Can you give me an example of a complicated postcondition?

Ok. Here is the resize method from the ARRAY class in the ELKS 2000 library proposal. The post condition carefully describes the resulting state of the array after the invocation of the resize method. Note that it uses recursive calls in several places and that it carefully handles all combinations of new/old array bounds.

   resize (min_index, max_index: INTEGER)
      -- Resize to bounds `min_index' and `max_index'.
      -- Do not lose any item whose index is in both
      -- `lower..upper' and `min_index..max_index'.
   require
      valid_bounds: min_index <= max_index + 1
   ensure
      new_lower: lower = min_index
      new_upper: upper = max_index
      default_if_too_small:
         min_index < old lower implies subarray
          (min_index, max_index.min (old lower - 1)).all_default
      default_if_too_large:
         max_index > old upper implies subarray 
          (min_index.max (old upper + 1), max_index).all_default
      stable_in_intersection:
         subarray ((min_index.max (old lower)).min(old upper + 1), 
            (max_index.min (old upper)).max(old lower - 1)).same_items
               (old subarray ((min_index.max (lower)).min(upper + 1), 
               (max_index.min (upper)).max(lower - 1)))

Wow, what would the unit test code for the same thing look like?

Here is a unit test for resize, written in EiffelUnit. Note that assert_array(lo,hi,expected,actual) is a convenience method that asserts that the array `actual' has the given lower and upper bounds and contains the same elements as `expected'.

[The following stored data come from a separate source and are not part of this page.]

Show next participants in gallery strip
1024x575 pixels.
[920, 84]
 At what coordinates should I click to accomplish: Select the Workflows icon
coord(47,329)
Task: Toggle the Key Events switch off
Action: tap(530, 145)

The number of lines in the test case is actually longer that the postcondition above. But each individual test is simple and direct, and easy to verify that it is correct.

    array: ARRAY[INTEGER]

    test_same_range is
        do
            array := <<1, 2, 3>>;
            array.resize (1,3)
            assert_array (1, 3, <<1, 2, 3>>, array)
        end

    test_included_range is
        do
            array := <<1, 2, 3>>;
            array.resize (1,1)
            assert_array (1, 1, <<1>>, array)
        end

    test_big_range is
        do
            array := <<1, 2, 3>>;
            array.resize (0, 5)
            assert_array (0, 5, <<0, 1, 2, 3, 0, 0>>, array)
        end

    test_high_overlap is
        do
            array := <<1, 2, 3>>;
            array.resize (2, 5)
            assert_array (2, 5, <<2, 3, 0, 0>>, array)
        end

    test_low_overlap is
        do
            array := <<1, 2, 3>>;
            array.resize (-1, 1)
            assert_array (-1, 1, <<0, 0, 1>>, array)
        end

    test_no_overlap is
        do
            array := <<1, 2, 3>>;
            array.resize (5, 7)
            assert_array (5, 7, <<0, 0, 0>>, array)
        end
Note for non-Eiffel programmers: The form <<1, 2>> is a manifest array of two elements.

Any other postcondition examples?

I'm glad you asked. Consider the push and pop methods on a STACK. push is fairly easy to specify using DbC...

    push (value: INTEGER)
        ensure
            count = old count + 1
            top = value

But pop is more difficult.

    pop
        ensure
            count = old count - 1
            -- What is the value of `top'

What is the value of the top of the stack after pop completes? Well, it depends upon the history of pushing and popping leading up to a given call to pop. The logic required to write a postcondition specifying the value of pop

Unit tests don't suffer the same problem. Since we are only testing a specific scenario, we know what the value of the top of the stack should be.

    test_push_and_pop is
        do
            stack.push(5)
            assert_equal ("push5", 5, stack.top)
            stack.push(123)
            assert_equal ("push123", 123, stack.top)
            stack.pop
            assert_equal ("pop5", 5, stack.top)
            stack.pop
            assert ("empty", stack.is_empty)
        end

Conclusion

We see that although unit tests and Design by Contract assertions have a lot of overlap, but each has a different focus and different strong points. DbC preconditions are useful for checking inter-module correctness. Unit testing and DbC postconditions validate individual module behavior, with unit testing focusing on specific situations an DbC postconditions focusing on general behavior.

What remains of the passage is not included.